Saturday, October 22, 2016

The Ubiquity of the Eight-Armed Sphere


Brian George


A few weeks back, I responded to a question posed by Antero Alli, which read, “Are men really mutant women?” I wrote, “I'll stick with Plato's analysis: men and women are the mutant halves of what was once an eight-limbed sphere.” Antero replied, “An eight-limbed sphere...an early model for Leary's 8-Circuit Brain?” (Antero has written two excellent books on this model of the eight-circuit brain—The Eight-Circuit Brian: Navigational Strategies for the Energetic Body and The Shamanic Path to Quantum Consciousness: The Eight Circuits of Creative Power.) I wrote that I was also preoccupied with the number eight, and posted an excerpt from a recently revised essay about the West African tricksters Eshu and Ananse that explores the central significance of this number. Here is one paragraph of the excerpt:

“The number eight (8) struck me as significant. In the Yoruba tradition, eight gives birth to all other numbers. Even one is born from eight. There are eight elements of primordial consciousness in the Hindu cosmos. There are 108 prayer beads on the mala of a sanyasin, or monk. The god of destruction, Shiva, is sometimes portrayed with eight arms, and his roadside shrines, where he takes the form of a small cement head with three shells for the eyes and mouth, look exactly like those for Eshu, the Yoruba trickster god who is the guardian of the crossroads. Shiva is said to have either eight or 108 dance forms. In the Hebrew tradition, boys are circumcised eight days after birth. Ananse is notoriously phallic. It seemed possible that there was some type of connection. Perhaps the trickster invented circumcision a way to show his phallus off. In the Symposium, Plato has Aristophanes argue that human beings were originally spherical creatures with eight limbs, whose halves were arranged back to back. They wheeled around like clowns doing cartwheels. They were enormously powerful, and Zeus feared that they would assault Olympus, so he decided to cripple them by chopping them in two. In Taoism, it is said that the four gives birth to the eight; the eight then gives birth to 10,000 things. There is a Gnostic text about the boundary of the created world called Discourse on the Eighth and Ninth. Ananse mediates between Nyame, the obscure god of the sky, and Asase Yaa, the mother of the Earth. At the boundary of the nonexistent, he weaves an open house. He drops on a self-created thread from the circumference.”

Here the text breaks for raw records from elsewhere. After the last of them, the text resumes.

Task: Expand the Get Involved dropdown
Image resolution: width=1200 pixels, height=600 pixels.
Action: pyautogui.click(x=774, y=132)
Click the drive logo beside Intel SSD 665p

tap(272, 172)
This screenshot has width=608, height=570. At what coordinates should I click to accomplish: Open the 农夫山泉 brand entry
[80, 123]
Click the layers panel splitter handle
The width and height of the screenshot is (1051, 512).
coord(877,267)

Antero responded, “Going by your post here it seems you may be a little more than ‘preoccupied’ with the number 8. Though I have written two books on the 8-Circuit model (and teach a course on it once a year), I rarely refer to it in my daily thinking processes. It's the experience that symbol systems refer to that has my attention.”

I wrote, “My concern is not so much with the number eight as with the nature of the primordial body. In the late 1980s, I had several experiences during meditation in which my various bodies fell away like the stages of a rocket. At the end, I experienced myself as a kind of crackling electrical sphere. These experiences did not last long, but, ever since, the memory of what it felt like to exist in this type of body has stayed with me as an almost constant presence. My normal four-limbed version and this spherical version somehow coexist. A bit later, in 1990, after a yogic initiation, a small luminous sphere appeared in my field of vision. It was sometimes very bright and at other times almost invisible. Unlike the experiences in the 1980s, which were spontaneous, my interaction with this sphere had more of the aspect of a dialogue. These experiences were subtle rather than violent, and mercurial rather than dualistic, with a sense of the vantage point being everywhere and nowhere. In my poetry and prose, I have attempted to explore these experiences from a number of different angles.”